Microscopic images on an autostereoscopic display depending on LCD screen images when only the fourth view is open and the pixel 4C is black. (a) Vertically adjacent pixels affecting the pixel 4C. (b) Horizontally adjacent green and blue pixels affecting the pixel 4C. (c) Diagonally adjacent green and blue pixels affecting the pixel 4C. (d) Green (4UR) and blue (4LL) pixels in the fourth view affecting the pixel 4C.

4. Results and Discussion

To verify the effectiveness of the elliptical barrier pattern, we used the six-view autostereoscopic display with various elliptical pattern sizes for our experiments. In addition, we compared the performance of the elliptical barrier pattern with those of the slanted and rectangular barriers. Figure 5 shows the microscopic images and calculated cross talk of slanted parallax barrier patterns with widths ranging from 53 to 108 μm. Figure 6 shows the microscopic images and cross talk of the rectangular parallax barrier patterns ranging from $46 \times 222 μ m$ to $98 \times 294 μ m$ , respectively. We can calculate the cross talk described by¹³

Eq. (1)

Cross talk (%) = \frac{\sum_{i = 2}^{6} L_{i} at 90 \deg}{L_{1} at 90 \deg} \times 100 .

Fig. 5

Microscopic images and measured cross talk of the slanted barrier depending on the various pattern sizes.

Fig. 6

Microscopic images and measured cross talk of the rectangular barrier depending on the various pattern sizes.

In Eq. (1), $L_{1}$ and $L_{i}$ represent the luminance of the first view pixels and the luminance of the $i$ ’th view pixels measured at the first view position, respectively.

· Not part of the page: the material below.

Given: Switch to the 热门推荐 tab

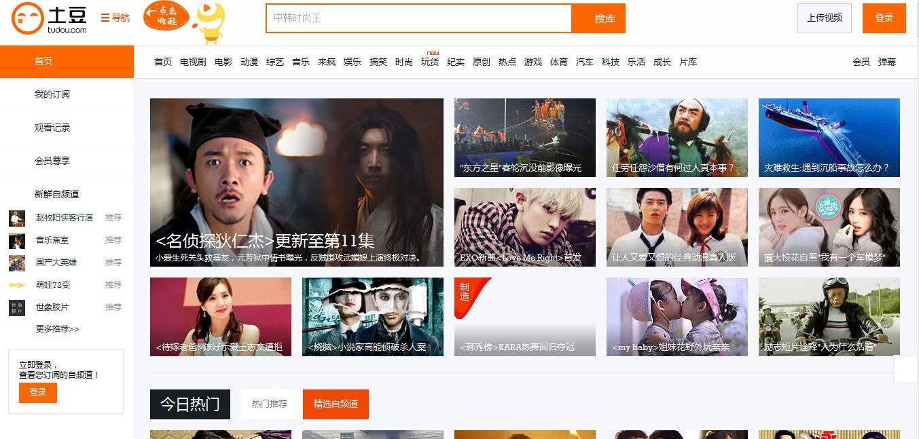Looking at the screenshot, I should tap(270, 404).
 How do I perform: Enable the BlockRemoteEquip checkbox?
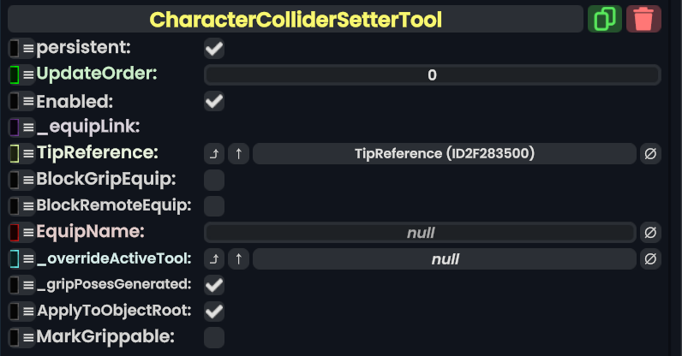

When we measure the cross talk of the first viewpoint, as shown in Fig. 3(b), we fix the color analyzer at the first view’s position, and we display white at the pixels for the first view and black at the pixels for the other views. We can measure the first view’s luminance. Then, we display white at the pixels for the second view and black at the pixels for the other views. We can measure the second view’s cross talk at the first view position. We can measure from the third to the sixth view’s cross talk at the first view position in the same way. At this time, color analyzer is still fixed at the first view position. We can obtain precise values because the color analyzer and display panel are both fixed.

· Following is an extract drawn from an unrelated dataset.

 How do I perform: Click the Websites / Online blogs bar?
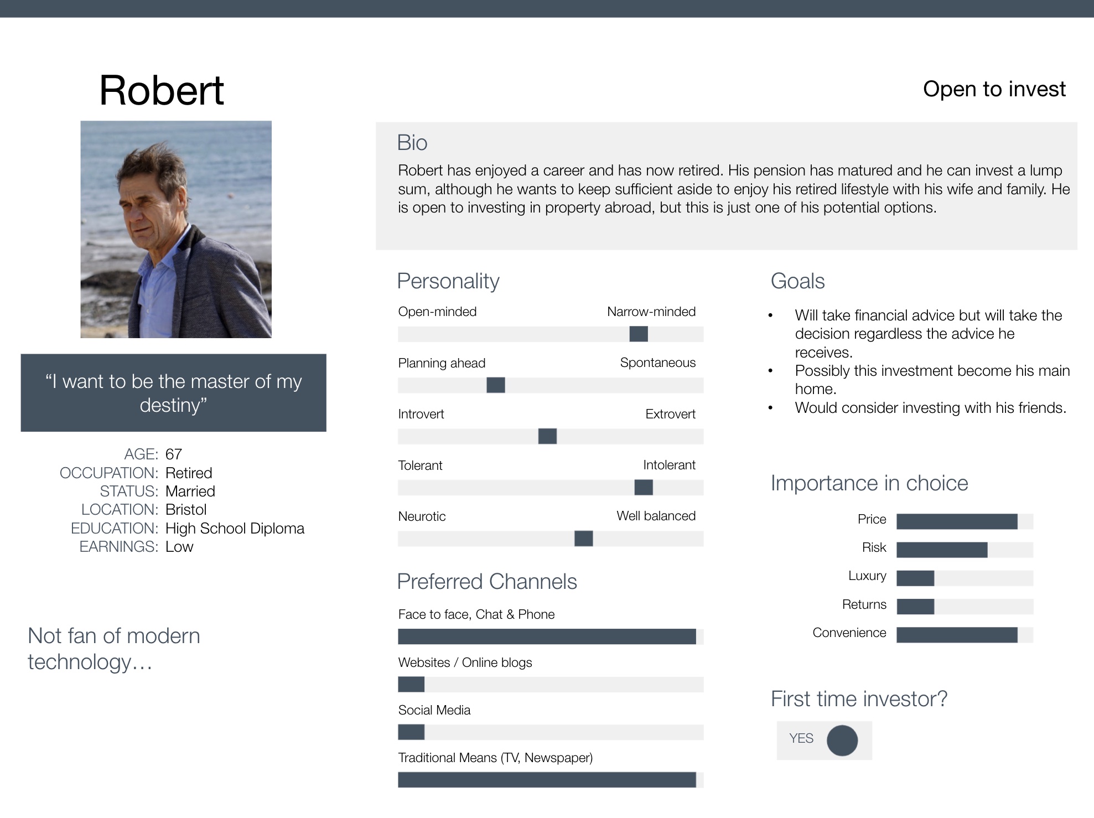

Figure 7 shows a summary of how cross talk changes depending on the sizes of both the slanted and rectangular barrier patterns. The results show that a rectangular barrier pattern is superior to a slanted barrier pattern. For example, when we compare the slanted barrier pattern of width of 98 μm (No. 2 in Fig. 5) with the rectangular barrier pattern of size $86 \times 262 μ m$ (No. 2 in Fig. 6), the cross talk of the rectangular barrier pattern (No. 2 in Fig. 6) has a lower cross talk than that of the slanted barrier pattern (No. 2 in Fig. 5) in spite of the fact that the luminance of the two is similar. This means that the rectangular barrier pattern has a better cross talk performance than the slanted barrier pattern.

Fig. 7

Summarized results of cross talk depending on the various sizes of the slanted and rectangular barrier patterns at the same luminance (the numbers represent the pattern numbers in Figs. 5 and 6).

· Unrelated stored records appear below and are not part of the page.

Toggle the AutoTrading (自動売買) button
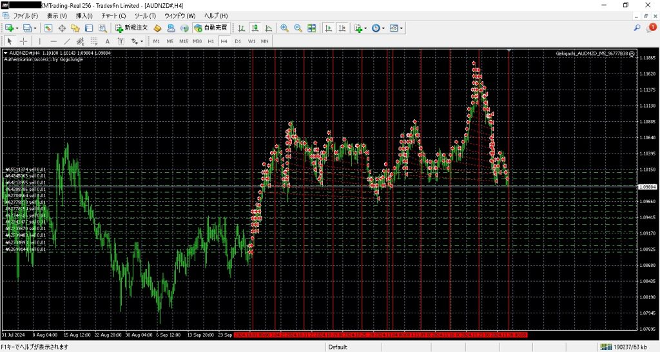The image size is (660, 352). (210, 28)
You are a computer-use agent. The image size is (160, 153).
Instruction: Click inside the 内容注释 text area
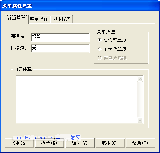click(x=76, y=100)
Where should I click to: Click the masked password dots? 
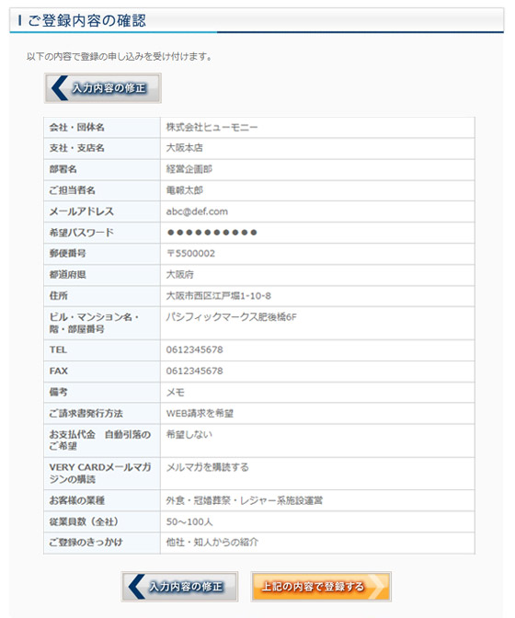[212, 233]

Figure 8 shows the measured characteristics of the slanted barrier with the width of 98 μm and the rectangular barrier with the area of $86 \times 262 μ m$ . We display white at the pixels for the first view and black at the pixels for the other views. Then, we move the color analyzer from the fourth view position to the third view position. We can measure the optical characteristics of the first view as shown in Fig. 8. We can measure from the third to the sixth view’s optical characteristics in the same way. As shown in Fig. 8, the measured luminance of the first view had a peak value, and the perceived luminance values of the two different displays are similar at the sweet spot. As denoted by solid rectangle in Fig. 8, the cross talk of the rectangular barrier is smaller than that of the slanted barrier pattern.

Fig. 8

Measured optical characteristics of the slanted barrier of the width 98 μm, the rectangular barrier that is $86 \times 262 μ m$ and the elliptical barrier that is $98 \times 294 μ m$ .

However, the light leakage from diagonal directions as shown in Fig. 2 was not yet considered. Thus, we propose a new parallax barrier pattern with an elliptical shape to reduce cross talk more effectively by blocking leakage. We investigate cross talk carefully taking various lengths of major and minor axes into account. Here, the major axis means the larger of two axes, which corresponds to the largest distance between antipodal on the ellipse, whereas the minor axes means the one with the smallest distance across the ellipse. When the lengths of both the major and minor axes are short, the cross talk caused by light leakage is improved while the luminance of the panel is not. It always suffers from the trade-off between brightness and cross talk. Therefore, finding the optimum lengths of the ellipse pattern is important. In order to find it, we investigated the relationship between the cross talk and the length of the elliptical pattern with an optical simulator, light tools. Figure 9 shows a schematic of an optical simulation. We arranged 9 pixels as shown in Fig. 9(a). The pixels have the same size as those of the LCD panel used in the previous experiment. Figure 9(b) shows the structure of the optical simulation seen from the side view. The diffuser makes the light spread as a Lambertian distribution. Figures 9(c) and 9(d) show the distributed light rays of leakage component and luminance component from the optical simulation. We simulated the various sizes of elliptical barrier patterns as shown in Fig. 10, and we calculated the cross talk using the ratio of the number of light rays for light leakage component to luminance component.

Fig. 9

Schematic of the simulation. (a) Arrangement of pixels, (b) structure of the simulation (side view), (c) distribution of leakage component at a viewer’s position, and (d) distribution of luminance component at a viewer’s position.

Fig. 10

Microscopic image of our elliptical barrier patterns that varied depending on the lengths of major and minor axes.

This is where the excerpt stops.